Aufgabenstellung → Entnimm der Auflistung den Abschnitt von der Zeile mit "Screen dimensions: 1036x1176" bis zur Zeile mit "the red heat" und gib ihn Zeile für Zeile unverändert wieder. Beide Grenzzeilen gehören dazu.

### Gegebene Angaben

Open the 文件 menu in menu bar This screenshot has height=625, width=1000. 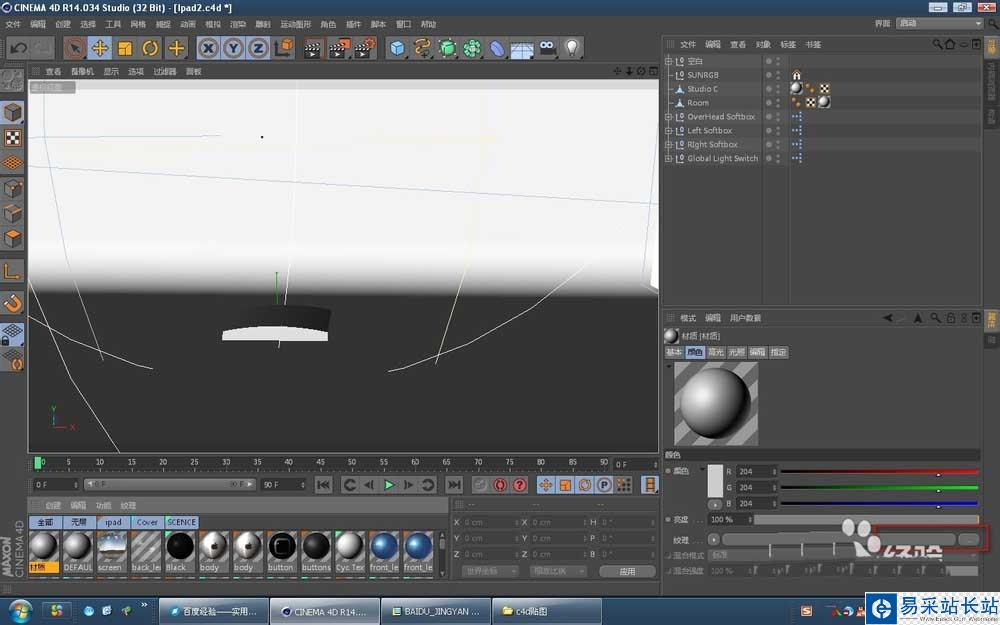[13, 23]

######
### Gegebene Angaben

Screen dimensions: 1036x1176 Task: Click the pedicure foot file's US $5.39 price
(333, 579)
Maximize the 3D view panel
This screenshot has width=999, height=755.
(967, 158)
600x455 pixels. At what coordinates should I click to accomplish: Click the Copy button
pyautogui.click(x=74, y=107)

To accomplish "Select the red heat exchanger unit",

######
### Gegebene Angaben

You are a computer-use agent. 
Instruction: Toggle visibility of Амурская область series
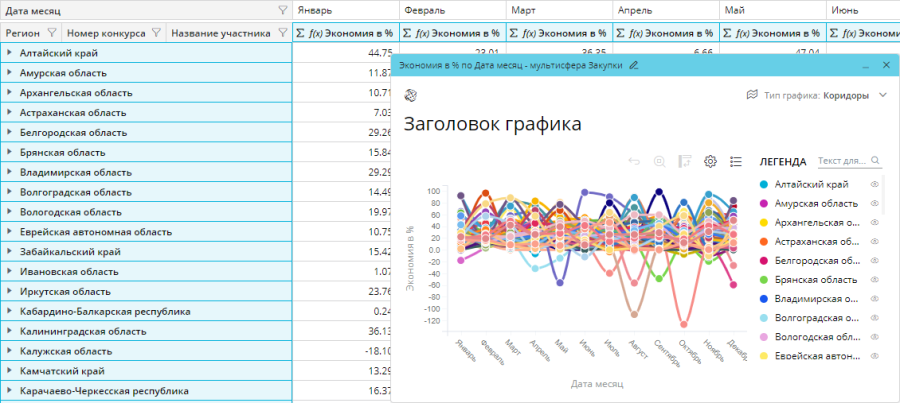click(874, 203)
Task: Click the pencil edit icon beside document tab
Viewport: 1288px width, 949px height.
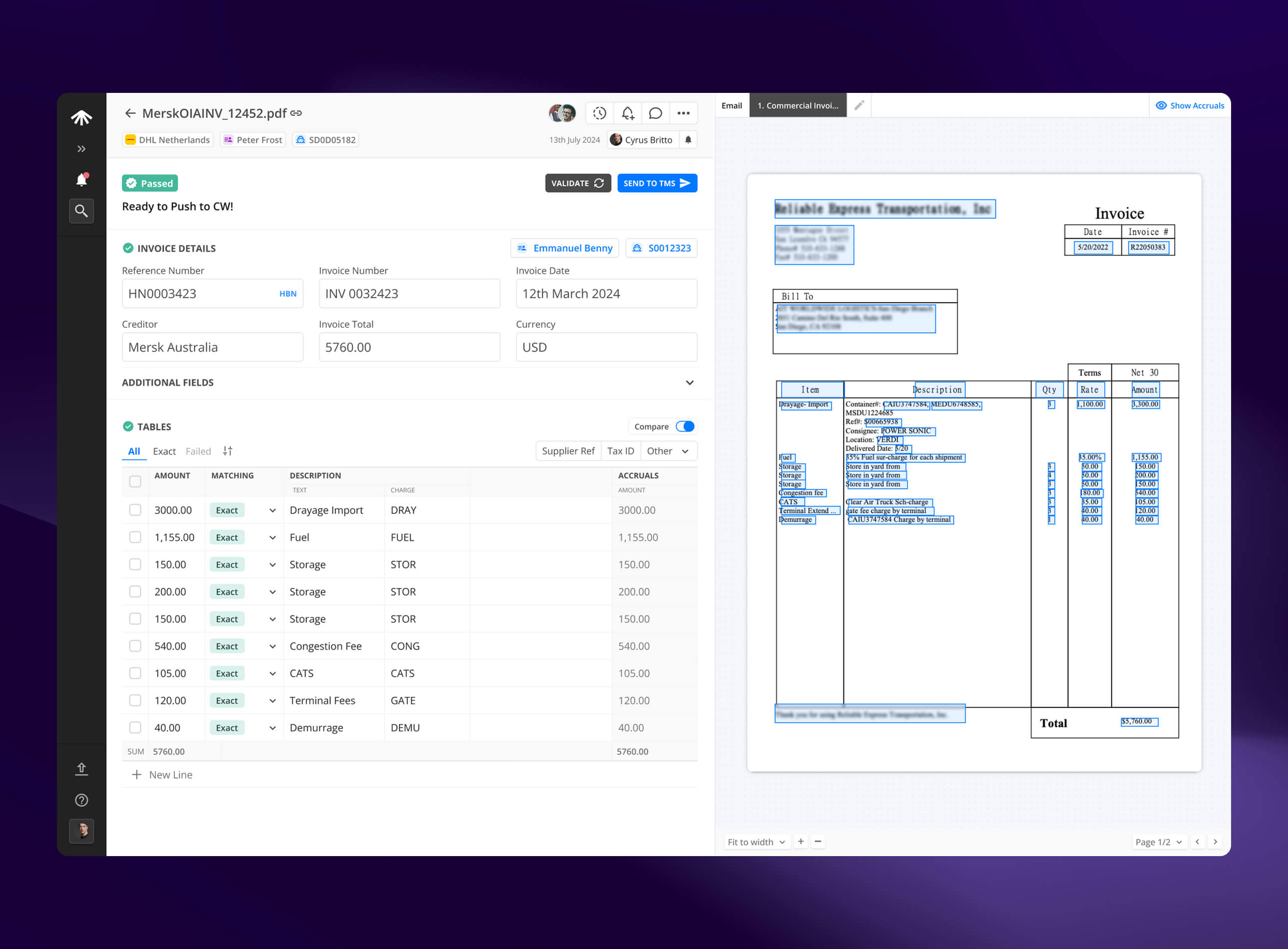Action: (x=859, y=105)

######

Lösung →
Screen dimensions: 1036x1176 Task: Click the pedicure foot file's US $5.39 price
(333, 579)
Maximize the 3D view panel
This screenshot has width=999, height=755.
(967, 158)
600x455 pixels. At what coordinates should I click to accomplish: Click the Copy button
pyautogui.click(x=74, y=107)

To accomplish "Select the red heat exchanger unit",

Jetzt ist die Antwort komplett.